Assignment:
All that is wanted is the exact lines from the one with "Click the Freemium Android App nickname field" through the last line of the entries, with both ends kept and every picture left out.
——
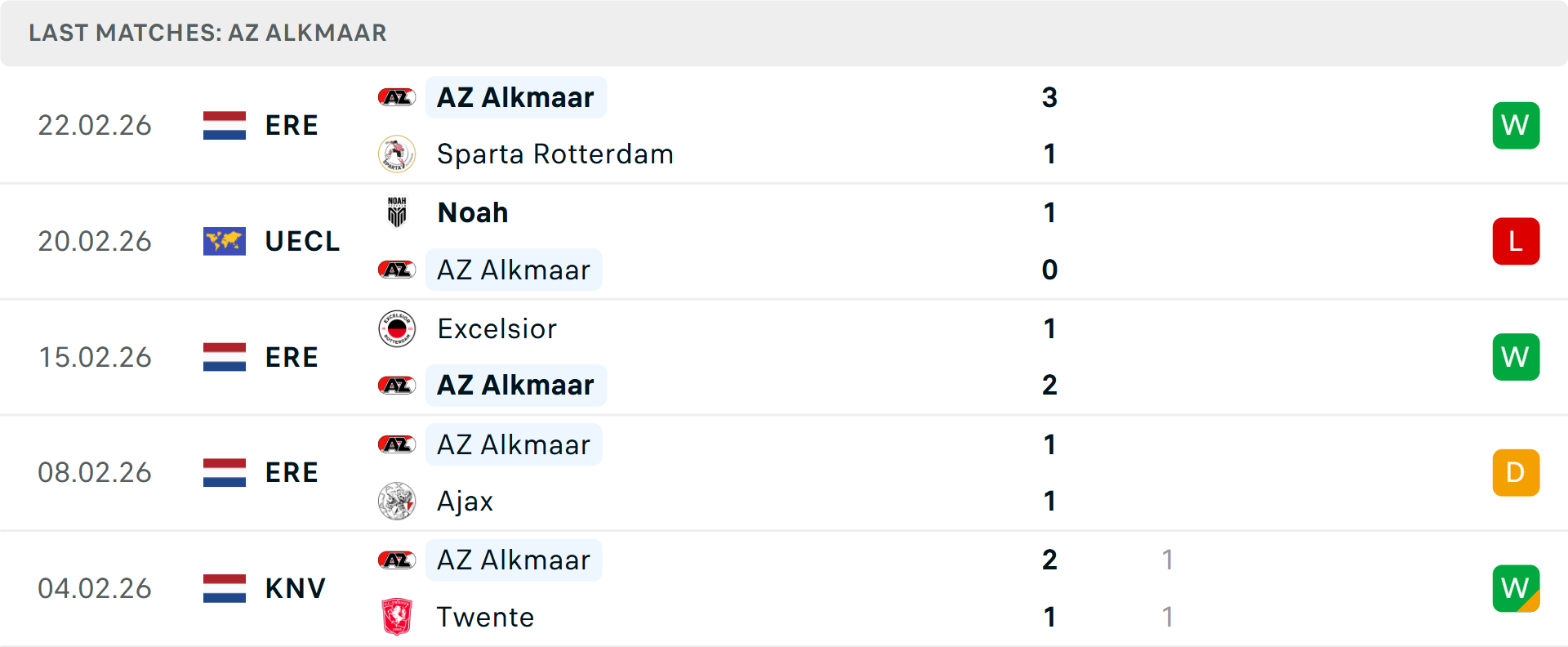
Task: Click the Ajax team logo
Action: click(397, 501)
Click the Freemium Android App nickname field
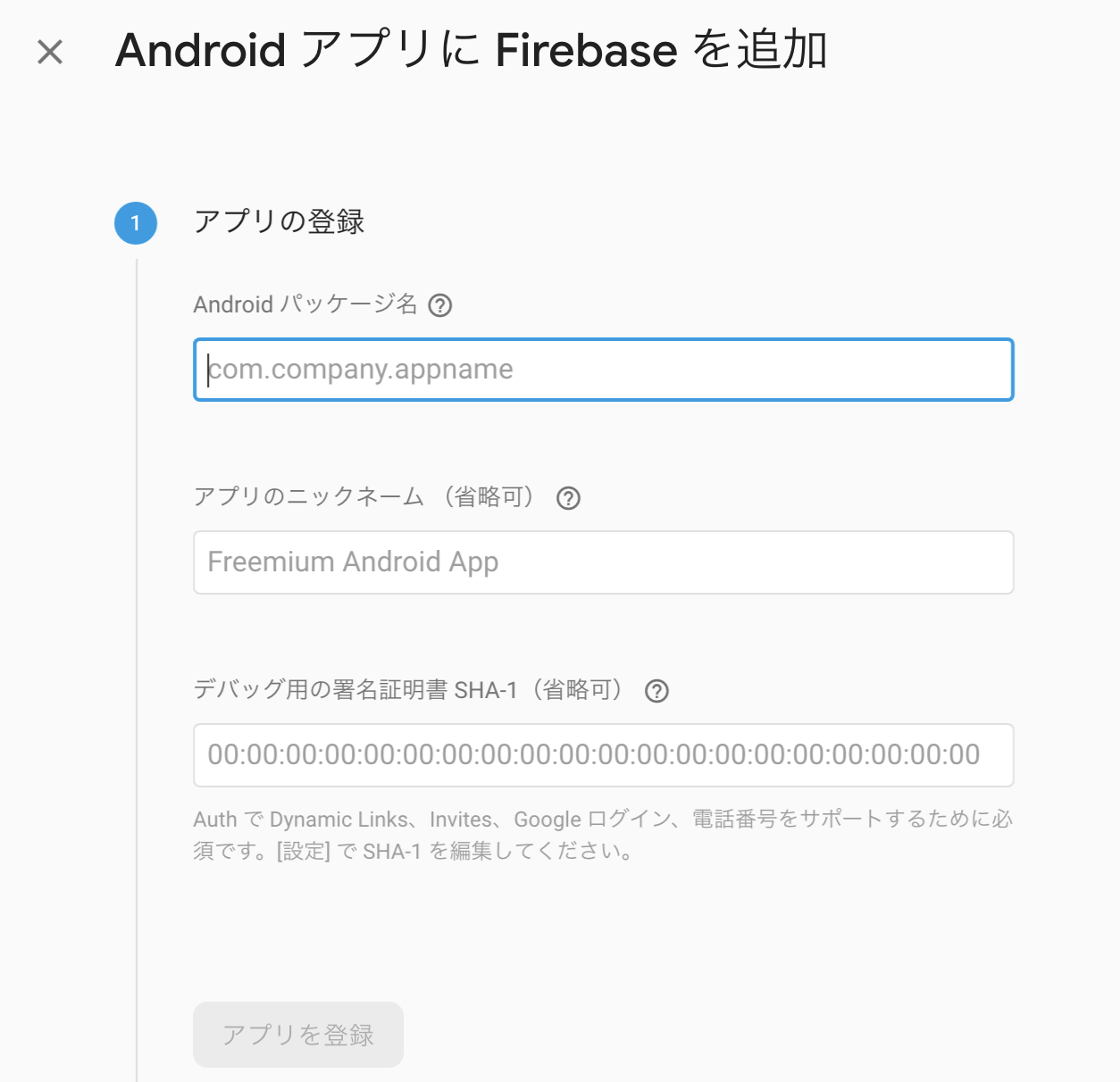The image size is (1120, 1082). click(x=604, y=562)
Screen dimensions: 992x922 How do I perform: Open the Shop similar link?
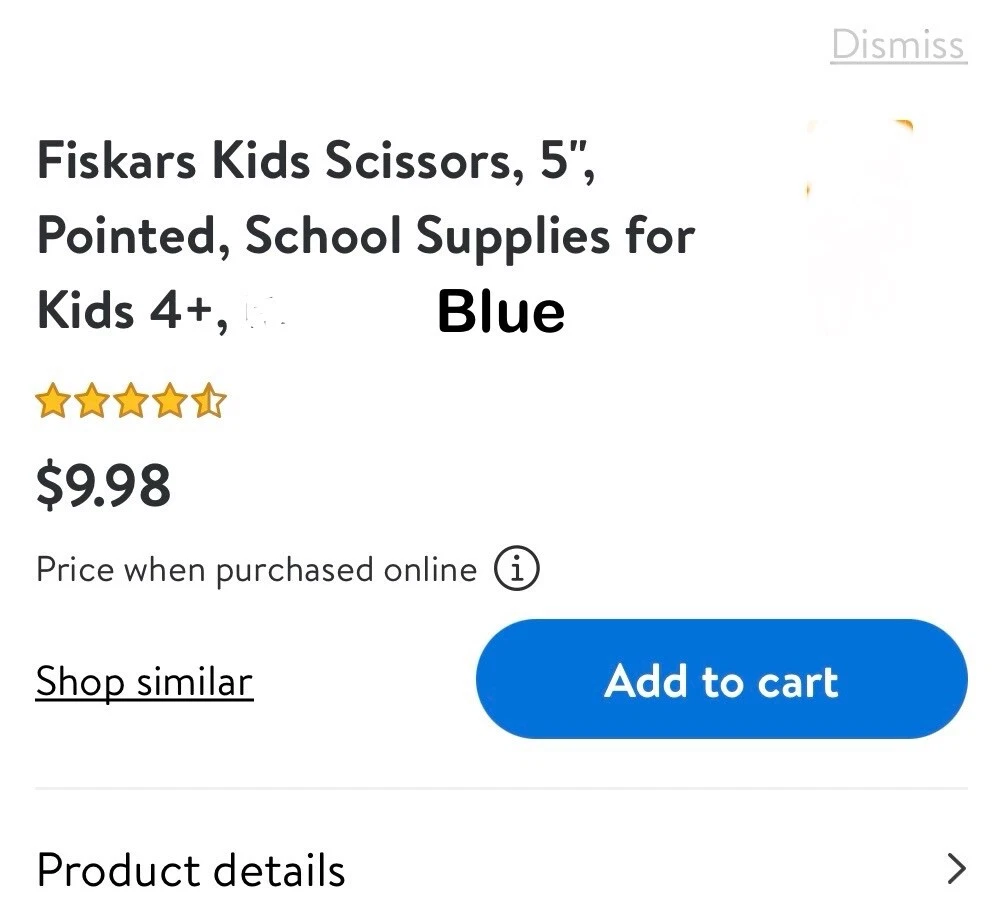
——
Reply to the task:
Click the Freemium Android App nickname field
The image size is (1120, 1082). click(x=604, y=562)
Screen dimensions: 992x922 How do I perform: Open the Shop similar link?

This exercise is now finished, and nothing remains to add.